01/07/2026
Approach and Mutual Consent Matter
I recently read a post from someone who was sad that her horse did not appreciate her grooming her, or giving her cuddles.
On the grooming front, my horses tend to prefer to be scratched rather than groomed with a brush, and always at liberty.
I share territory with my horses almost daily. I’ll sit on a chair or on the pedestal and just hang out with them. They know that if I’m seated that they can come up to me and ask me to scratch whichever part of their anatomy tends to be itchy. Since I do not stand up to do that the horses have to maneuver their bodies around in order to place the correct part in my hands for me to scratch. Tori would move her belly literally over my chair so that my fingers were right underneath it to scratch. Mystic would back up and place one of his hocks on my knee so that I could scratch the front of his hind leg for him. Antares loves me to scratch under his heavy mane where he tends to get overheated and itchy. Amadeo always has an itchy right hind leg.

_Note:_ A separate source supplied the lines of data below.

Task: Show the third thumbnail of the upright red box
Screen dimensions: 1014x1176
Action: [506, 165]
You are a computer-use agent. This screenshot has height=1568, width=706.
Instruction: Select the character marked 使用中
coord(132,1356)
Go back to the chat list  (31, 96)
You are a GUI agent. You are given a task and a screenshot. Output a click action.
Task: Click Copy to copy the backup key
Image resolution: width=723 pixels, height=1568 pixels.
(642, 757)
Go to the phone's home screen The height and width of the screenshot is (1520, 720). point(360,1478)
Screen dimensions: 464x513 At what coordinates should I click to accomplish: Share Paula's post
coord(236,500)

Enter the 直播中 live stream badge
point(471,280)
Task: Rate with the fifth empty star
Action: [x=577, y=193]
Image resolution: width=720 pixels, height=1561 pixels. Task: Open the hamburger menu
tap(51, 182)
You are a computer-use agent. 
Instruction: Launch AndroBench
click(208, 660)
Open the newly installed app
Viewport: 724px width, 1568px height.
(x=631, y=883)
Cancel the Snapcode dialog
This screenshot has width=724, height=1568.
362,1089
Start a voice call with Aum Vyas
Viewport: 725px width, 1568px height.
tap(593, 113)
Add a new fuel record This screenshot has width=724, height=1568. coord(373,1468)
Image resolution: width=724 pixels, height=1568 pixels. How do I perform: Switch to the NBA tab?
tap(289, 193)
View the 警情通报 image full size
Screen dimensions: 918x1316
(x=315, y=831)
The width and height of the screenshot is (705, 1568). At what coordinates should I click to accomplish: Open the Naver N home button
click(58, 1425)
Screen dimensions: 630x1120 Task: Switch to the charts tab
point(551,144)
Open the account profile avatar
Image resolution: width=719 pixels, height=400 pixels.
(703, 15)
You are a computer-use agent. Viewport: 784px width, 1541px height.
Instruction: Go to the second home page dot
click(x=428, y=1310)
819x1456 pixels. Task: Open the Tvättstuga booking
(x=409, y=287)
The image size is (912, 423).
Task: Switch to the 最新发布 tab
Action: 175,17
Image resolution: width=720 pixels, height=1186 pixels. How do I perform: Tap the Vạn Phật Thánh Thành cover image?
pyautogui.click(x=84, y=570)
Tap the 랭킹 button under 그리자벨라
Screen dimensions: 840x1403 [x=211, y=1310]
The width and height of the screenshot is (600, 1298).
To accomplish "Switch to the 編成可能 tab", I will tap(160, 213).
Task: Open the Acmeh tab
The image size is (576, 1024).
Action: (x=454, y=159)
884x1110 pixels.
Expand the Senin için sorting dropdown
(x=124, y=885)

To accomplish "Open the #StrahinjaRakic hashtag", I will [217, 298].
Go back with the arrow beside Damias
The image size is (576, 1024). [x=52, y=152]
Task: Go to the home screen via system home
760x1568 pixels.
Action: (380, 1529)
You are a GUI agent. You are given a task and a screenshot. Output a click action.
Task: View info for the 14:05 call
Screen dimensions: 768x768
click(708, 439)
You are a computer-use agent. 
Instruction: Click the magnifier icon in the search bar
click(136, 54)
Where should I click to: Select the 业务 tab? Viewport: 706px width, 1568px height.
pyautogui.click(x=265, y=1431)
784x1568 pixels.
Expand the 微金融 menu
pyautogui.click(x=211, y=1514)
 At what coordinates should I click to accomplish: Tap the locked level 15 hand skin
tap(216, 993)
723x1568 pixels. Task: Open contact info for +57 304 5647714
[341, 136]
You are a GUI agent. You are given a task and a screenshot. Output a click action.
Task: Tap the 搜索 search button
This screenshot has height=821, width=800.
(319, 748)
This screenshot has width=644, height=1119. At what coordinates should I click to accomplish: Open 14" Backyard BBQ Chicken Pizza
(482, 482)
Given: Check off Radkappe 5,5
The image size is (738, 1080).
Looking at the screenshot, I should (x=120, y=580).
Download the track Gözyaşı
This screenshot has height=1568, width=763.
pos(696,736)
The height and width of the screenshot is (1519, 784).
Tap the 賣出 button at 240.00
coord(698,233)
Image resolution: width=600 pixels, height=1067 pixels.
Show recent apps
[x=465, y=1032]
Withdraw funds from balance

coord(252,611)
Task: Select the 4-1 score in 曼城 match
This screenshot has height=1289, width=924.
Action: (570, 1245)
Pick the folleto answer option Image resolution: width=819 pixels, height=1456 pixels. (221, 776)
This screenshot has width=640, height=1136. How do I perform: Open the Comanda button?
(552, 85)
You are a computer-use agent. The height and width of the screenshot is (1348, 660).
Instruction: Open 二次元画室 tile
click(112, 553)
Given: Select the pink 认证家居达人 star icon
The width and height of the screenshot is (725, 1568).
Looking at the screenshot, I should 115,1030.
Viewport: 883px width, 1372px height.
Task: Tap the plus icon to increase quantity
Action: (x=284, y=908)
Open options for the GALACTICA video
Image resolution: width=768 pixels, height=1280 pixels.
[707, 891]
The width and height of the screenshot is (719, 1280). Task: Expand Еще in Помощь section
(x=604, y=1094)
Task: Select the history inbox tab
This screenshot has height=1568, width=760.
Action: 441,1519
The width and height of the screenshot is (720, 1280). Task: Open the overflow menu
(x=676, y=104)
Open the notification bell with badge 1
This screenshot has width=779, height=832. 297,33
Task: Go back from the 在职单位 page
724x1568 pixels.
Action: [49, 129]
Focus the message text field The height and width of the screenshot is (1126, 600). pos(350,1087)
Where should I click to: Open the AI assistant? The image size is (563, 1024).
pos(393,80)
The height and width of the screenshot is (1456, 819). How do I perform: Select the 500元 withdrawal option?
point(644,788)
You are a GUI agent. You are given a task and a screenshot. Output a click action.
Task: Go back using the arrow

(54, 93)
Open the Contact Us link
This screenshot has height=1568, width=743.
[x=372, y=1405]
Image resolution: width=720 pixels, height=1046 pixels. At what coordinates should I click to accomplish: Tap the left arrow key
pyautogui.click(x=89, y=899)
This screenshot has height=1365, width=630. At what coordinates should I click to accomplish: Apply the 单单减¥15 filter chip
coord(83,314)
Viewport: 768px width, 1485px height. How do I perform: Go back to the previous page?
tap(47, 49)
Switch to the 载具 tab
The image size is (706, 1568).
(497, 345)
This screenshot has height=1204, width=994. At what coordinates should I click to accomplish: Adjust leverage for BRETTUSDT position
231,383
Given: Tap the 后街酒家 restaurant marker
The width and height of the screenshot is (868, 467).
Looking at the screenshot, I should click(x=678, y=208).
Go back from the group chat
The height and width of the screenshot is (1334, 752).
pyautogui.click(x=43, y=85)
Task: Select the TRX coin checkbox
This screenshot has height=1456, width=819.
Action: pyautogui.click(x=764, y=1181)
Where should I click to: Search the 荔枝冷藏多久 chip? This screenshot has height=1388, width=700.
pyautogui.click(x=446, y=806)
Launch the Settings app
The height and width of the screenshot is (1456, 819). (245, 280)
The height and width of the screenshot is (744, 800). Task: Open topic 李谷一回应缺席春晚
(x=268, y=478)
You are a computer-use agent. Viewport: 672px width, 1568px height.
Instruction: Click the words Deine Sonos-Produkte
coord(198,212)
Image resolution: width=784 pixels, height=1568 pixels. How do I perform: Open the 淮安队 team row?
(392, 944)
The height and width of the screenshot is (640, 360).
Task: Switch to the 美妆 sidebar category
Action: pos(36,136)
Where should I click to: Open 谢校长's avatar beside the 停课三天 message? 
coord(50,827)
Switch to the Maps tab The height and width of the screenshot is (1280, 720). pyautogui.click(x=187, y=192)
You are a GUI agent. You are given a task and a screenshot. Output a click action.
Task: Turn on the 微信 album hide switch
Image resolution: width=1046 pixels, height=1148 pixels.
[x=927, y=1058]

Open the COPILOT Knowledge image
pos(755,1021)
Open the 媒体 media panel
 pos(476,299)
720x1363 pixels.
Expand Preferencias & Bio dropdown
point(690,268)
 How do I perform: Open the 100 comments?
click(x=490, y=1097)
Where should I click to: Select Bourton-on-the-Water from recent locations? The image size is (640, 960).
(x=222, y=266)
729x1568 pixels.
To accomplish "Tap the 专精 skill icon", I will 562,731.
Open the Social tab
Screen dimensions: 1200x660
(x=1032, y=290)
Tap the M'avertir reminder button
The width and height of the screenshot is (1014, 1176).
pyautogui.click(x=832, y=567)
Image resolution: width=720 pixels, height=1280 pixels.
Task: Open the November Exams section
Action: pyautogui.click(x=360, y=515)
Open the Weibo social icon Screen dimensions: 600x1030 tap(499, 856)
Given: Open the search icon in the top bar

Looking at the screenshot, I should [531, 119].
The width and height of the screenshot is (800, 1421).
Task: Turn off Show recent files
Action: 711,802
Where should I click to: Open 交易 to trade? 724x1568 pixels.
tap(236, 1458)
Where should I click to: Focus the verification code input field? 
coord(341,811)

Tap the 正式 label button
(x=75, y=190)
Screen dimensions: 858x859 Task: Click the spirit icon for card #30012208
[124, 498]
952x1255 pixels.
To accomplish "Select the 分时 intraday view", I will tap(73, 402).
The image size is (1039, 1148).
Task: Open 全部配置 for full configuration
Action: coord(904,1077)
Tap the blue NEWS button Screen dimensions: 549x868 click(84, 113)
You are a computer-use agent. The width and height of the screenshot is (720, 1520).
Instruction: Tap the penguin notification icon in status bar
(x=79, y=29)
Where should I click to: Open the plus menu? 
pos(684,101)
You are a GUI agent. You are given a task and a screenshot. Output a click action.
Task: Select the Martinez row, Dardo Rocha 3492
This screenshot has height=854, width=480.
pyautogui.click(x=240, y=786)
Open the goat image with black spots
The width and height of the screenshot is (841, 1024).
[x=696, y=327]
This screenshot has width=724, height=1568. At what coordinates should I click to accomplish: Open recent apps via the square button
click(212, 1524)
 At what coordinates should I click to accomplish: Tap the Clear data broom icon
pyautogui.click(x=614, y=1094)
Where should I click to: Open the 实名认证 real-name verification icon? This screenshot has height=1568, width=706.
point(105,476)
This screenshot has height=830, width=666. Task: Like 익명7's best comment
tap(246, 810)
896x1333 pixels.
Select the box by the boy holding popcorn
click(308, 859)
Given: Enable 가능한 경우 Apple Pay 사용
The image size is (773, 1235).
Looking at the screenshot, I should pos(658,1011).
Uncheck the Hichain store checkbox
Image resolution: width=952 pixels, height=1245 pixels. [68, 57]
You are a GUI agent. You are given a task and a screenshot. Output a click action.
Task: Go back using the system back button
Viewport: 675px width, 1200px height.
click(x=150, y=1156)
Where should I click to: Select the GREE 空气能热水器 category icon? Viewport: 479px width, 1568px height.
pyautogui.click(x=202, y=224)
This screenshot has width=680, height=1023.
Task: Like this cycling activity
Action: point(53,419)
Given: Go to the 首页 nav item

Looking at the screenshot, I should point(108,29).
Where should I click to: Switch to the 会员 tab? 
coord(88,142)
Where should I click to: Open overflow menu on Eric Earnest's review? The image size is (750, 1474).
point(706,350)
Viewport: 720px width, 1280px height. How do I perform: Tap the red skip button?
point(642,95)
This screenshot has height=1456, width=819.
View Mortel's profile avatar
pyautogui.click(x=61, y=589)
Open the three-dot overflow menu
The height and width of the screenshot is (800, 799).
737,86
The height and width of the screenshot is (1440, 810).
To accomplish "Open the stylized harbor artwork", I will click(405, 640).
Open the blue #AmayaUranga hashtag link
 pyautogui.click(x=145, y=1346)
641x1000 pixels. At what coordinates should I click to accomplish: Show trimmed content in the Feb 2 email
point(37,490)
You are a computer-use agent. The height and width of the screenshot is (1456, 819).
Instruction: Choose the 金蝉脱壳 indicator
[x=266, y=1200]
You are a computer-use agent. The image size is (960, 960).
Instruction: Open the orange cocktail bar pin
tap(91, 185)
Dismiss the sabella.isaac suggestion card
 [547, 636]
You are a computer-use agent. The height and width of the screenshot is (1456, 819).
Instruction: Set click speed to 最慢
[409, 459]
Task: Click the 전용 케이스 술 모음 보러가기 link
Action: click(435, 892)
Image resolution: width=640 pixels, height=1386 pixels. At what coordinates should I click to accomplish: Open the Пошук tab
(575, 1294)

Their preferences are different, but I think the fact that they get to control access to their body has a lot to do with the fact that they get such enjoyment out of it. They choose what they want and I choose to give them pleasure by responding by lovingly fulfilling their requests. That builds their desire to request my touch and cuddles.
Antares and Amadeo were wild, suspicious of my touch, but over the two years I have had them, they came to accept my scratches and cuddles, then enjoy them, because I pause the instant they stop leaning into my touch. Touch has to feel good to us both.
Consider for a moment, from the horse’s point of view, the more typical interaction where the owner goes out, halters them, ties them up and does as they wish with their bodies, particularly when the horses are telling their human, by pinned ears, that they are not enjoying it. Consider what your own emotional reactions would be if someone did that to you.
Of course you will want to knock off the mud before you tack up your horse to go for a ride, and sometimes you need to give them medication that tastes terrible or treat a wound. All that might be necessary, but how you approach her and whether she consents matters to building a mutual respectful loving relationship. She cannot truly consent when she is tied up.
All this has led to me doing 99% of my care interactions with my horses at liberty. Since they know they can walk away, they most often decide they don’t have to. I groom my horses at liberty, medicate my horses at liberty, treat their wounds at liberty. Only when the vet shows up do I halter them, but my line is loose and I still ask for permission.